Screenshot grounding data
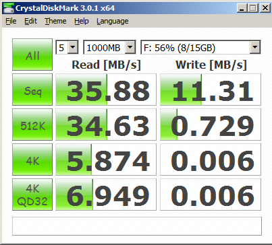Expand the F: drive selection dropdown
The height and width of the screenshot is (245, 272).
pos(200,47)
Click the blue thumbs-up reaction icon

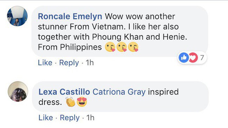click(184, 58)

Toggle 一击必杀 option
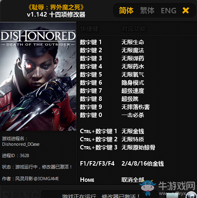[x=133, y=115]
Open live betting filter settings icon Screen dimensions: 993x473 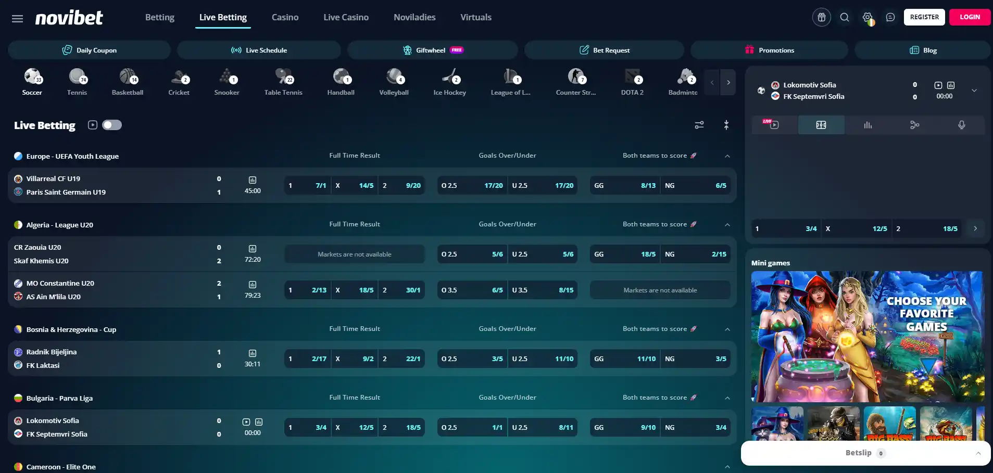coord(699,125)
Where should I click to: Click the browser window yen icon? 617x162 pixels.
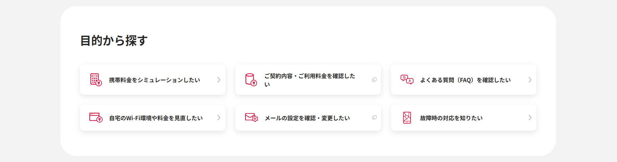click(96, 118)
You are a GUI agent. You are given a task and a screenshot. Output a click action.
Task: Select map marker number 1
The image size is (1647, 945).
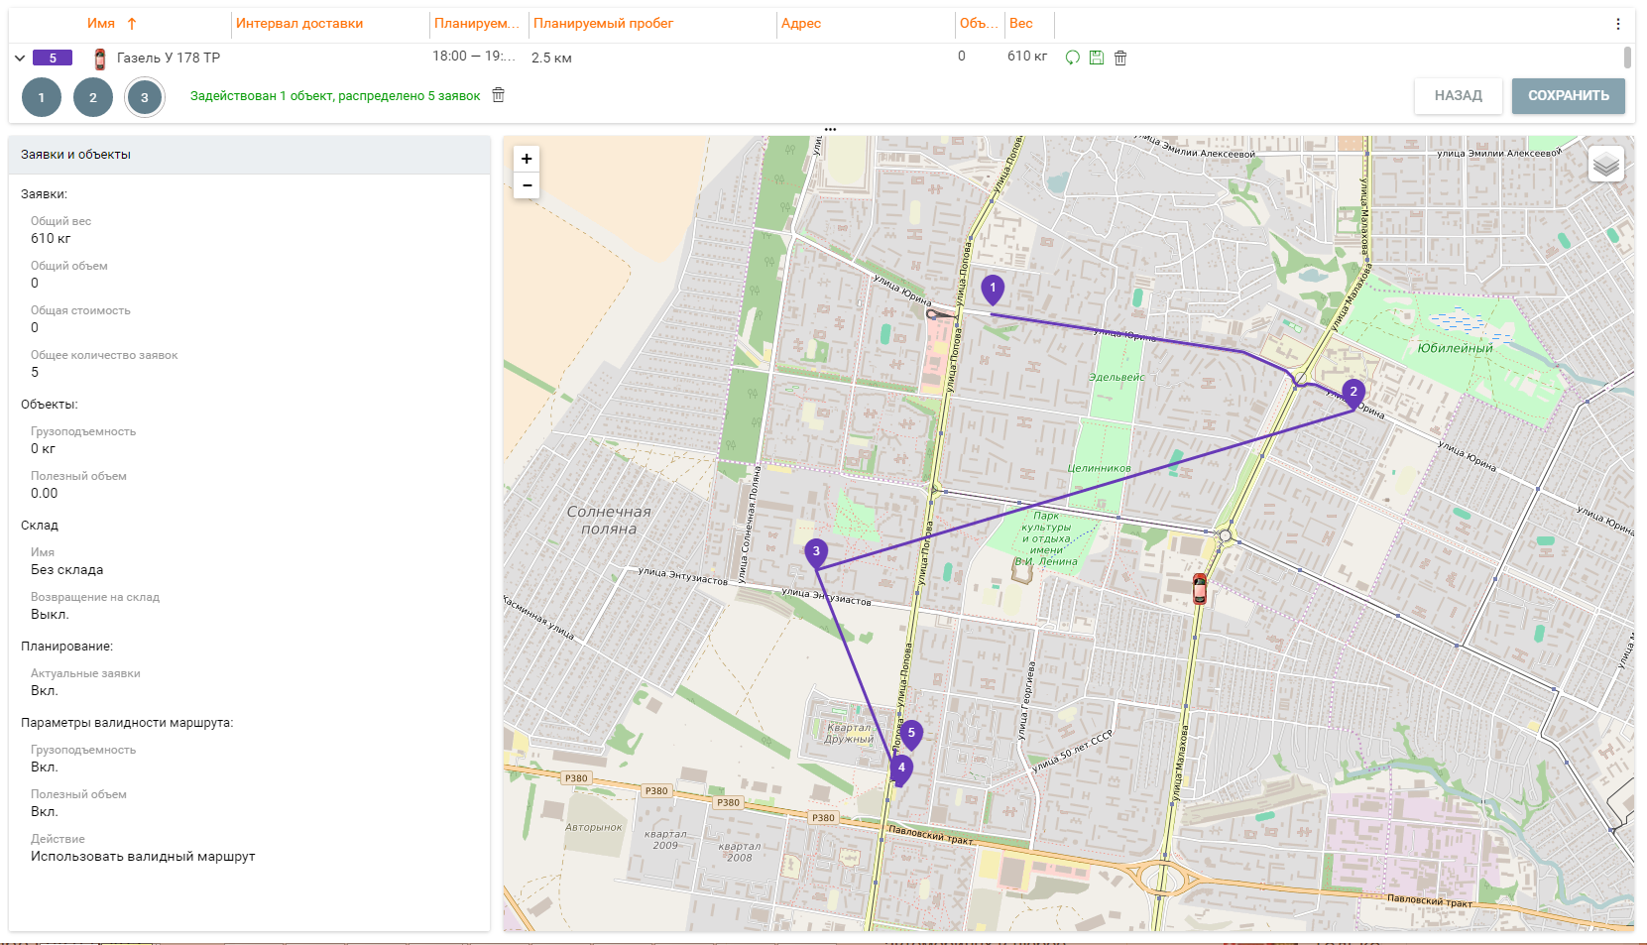[x=993, y=289]
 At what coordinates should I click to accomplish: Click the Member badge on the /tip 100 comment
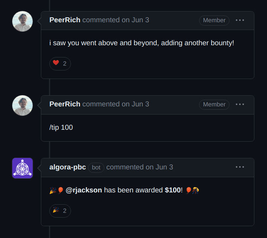pos(214,105)
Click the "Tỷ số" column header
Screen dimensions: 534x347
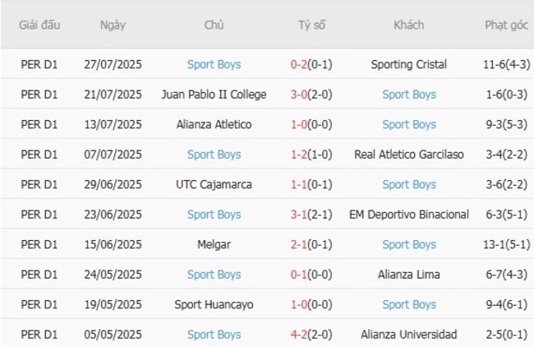311,25
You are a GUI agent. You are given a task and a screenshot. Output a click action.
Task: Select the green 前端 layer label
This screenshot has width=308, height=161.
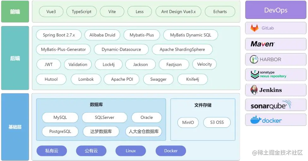point(15,12)
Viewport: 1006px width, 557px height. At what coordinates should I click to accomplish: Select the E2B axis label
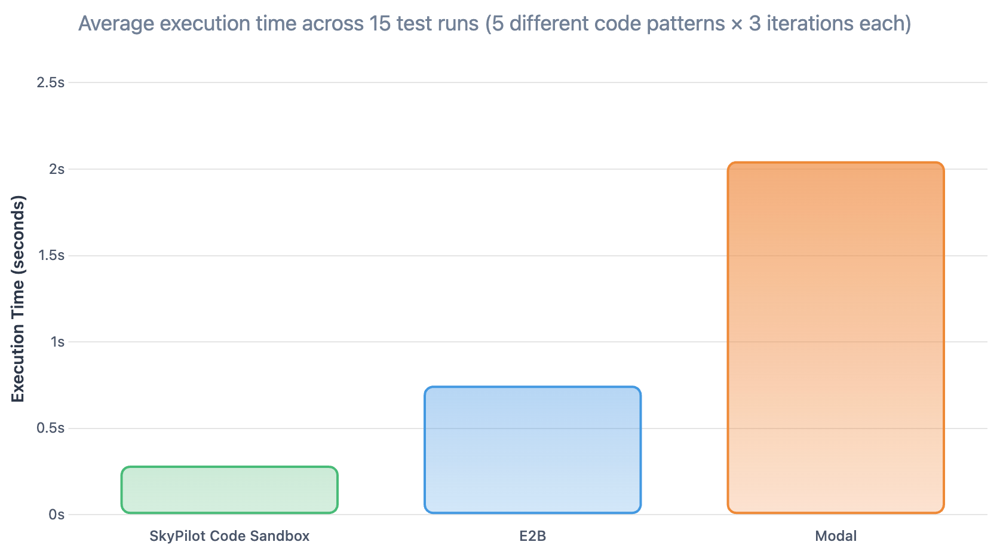tap(533, 536)
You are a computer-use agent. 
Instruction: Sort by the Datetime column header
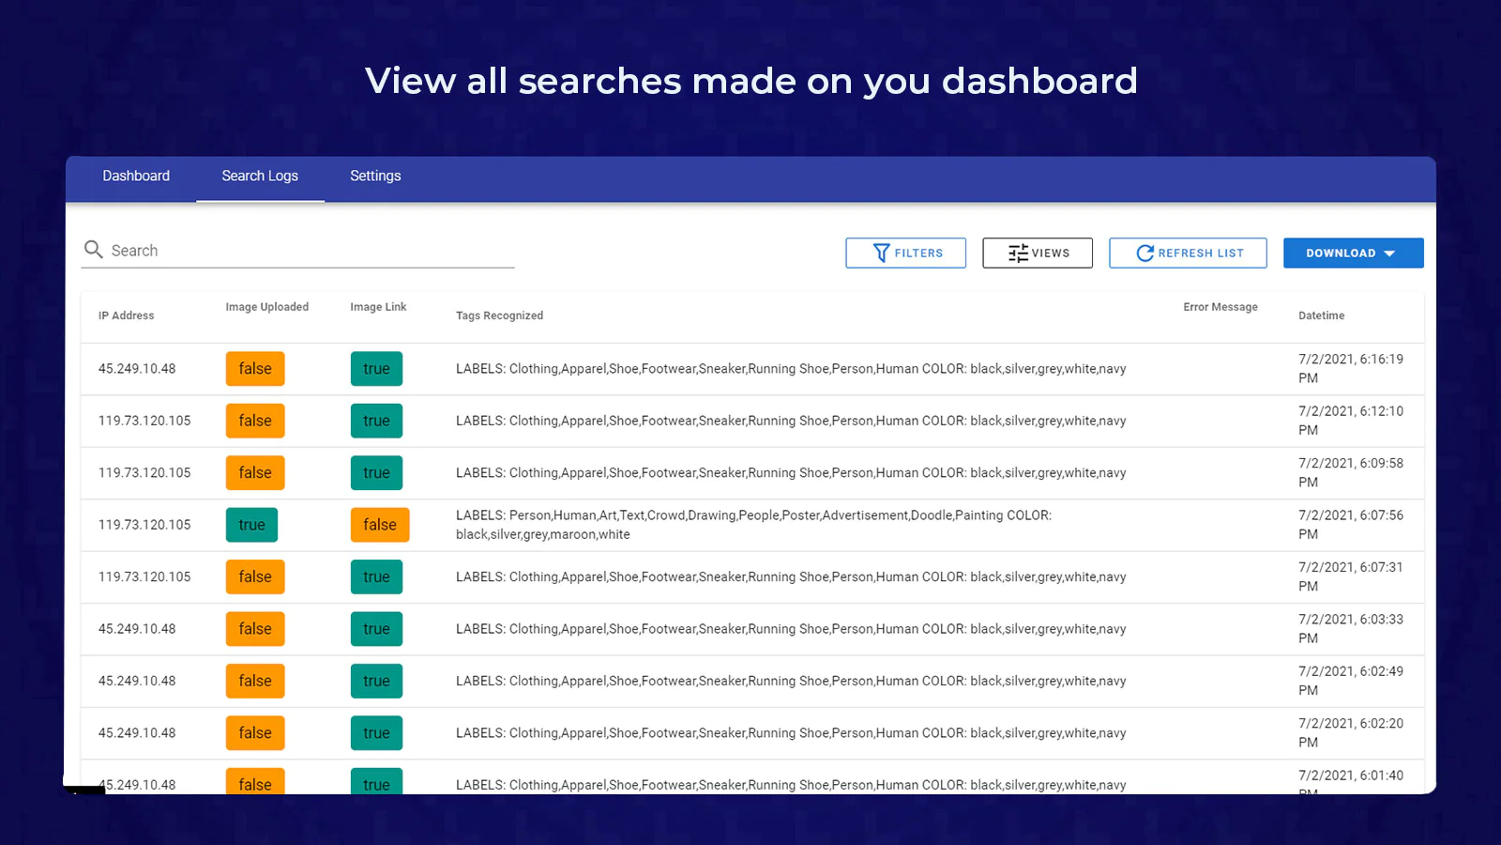pos(1321,315)
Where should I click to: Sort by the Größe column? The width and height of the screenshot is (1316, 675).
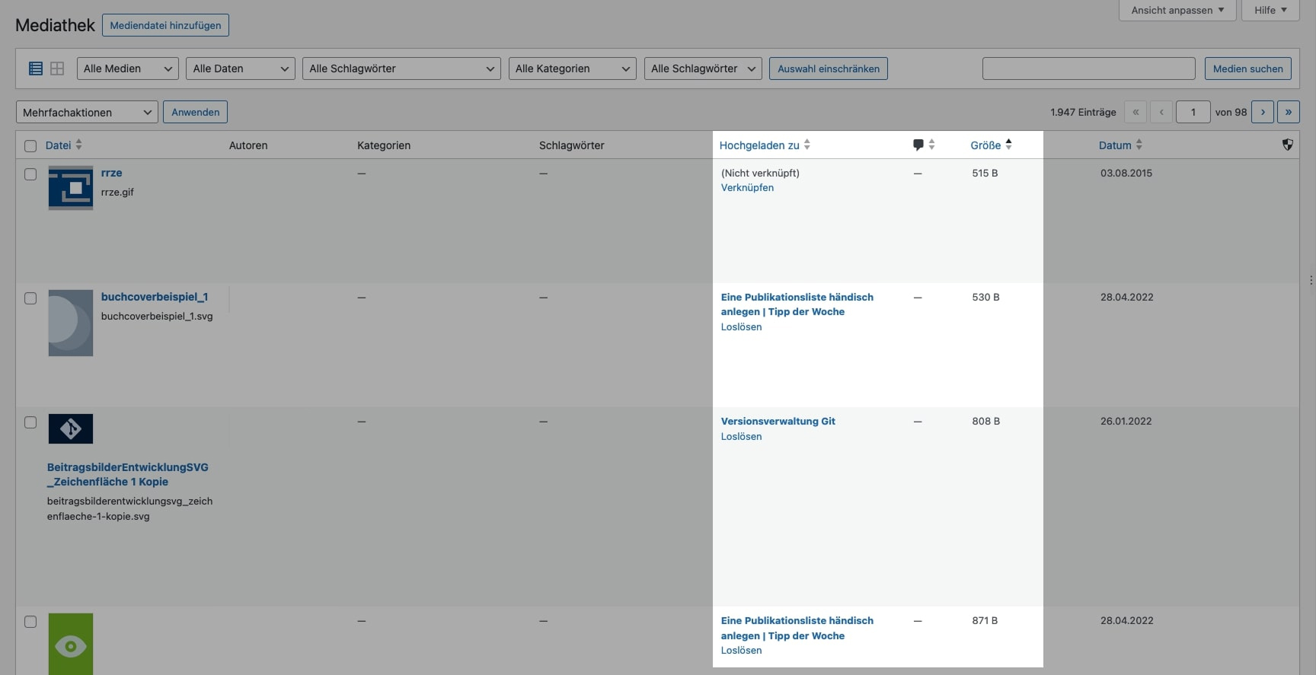coord(985,145)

Work instruction:
Restate word for word the lines that begin at the one containing "Screen dimensions: 534x347" and end with the final line of the records. Pictures stay out.

Task result:
Screen dimensions: 534x347
311,25
You are a GUI agent. You are given a task and a screenshot. Output a click action.
Task: Select the green 前端 layer label
This screenshot has width=308, height=161.
point(15,12)
Viewport: 1006px width, 557px height. At what coordinates should I click to accomplish: Select the E2B axis label
tap(533, 536)
You are a computer-use agent. 
Instruction: Sort by the Datetime column header
pos(1321,315)
Where should I click to: Sort by the Größe column? The width and height of the screenshot is (1316, 675).
coord(985,145)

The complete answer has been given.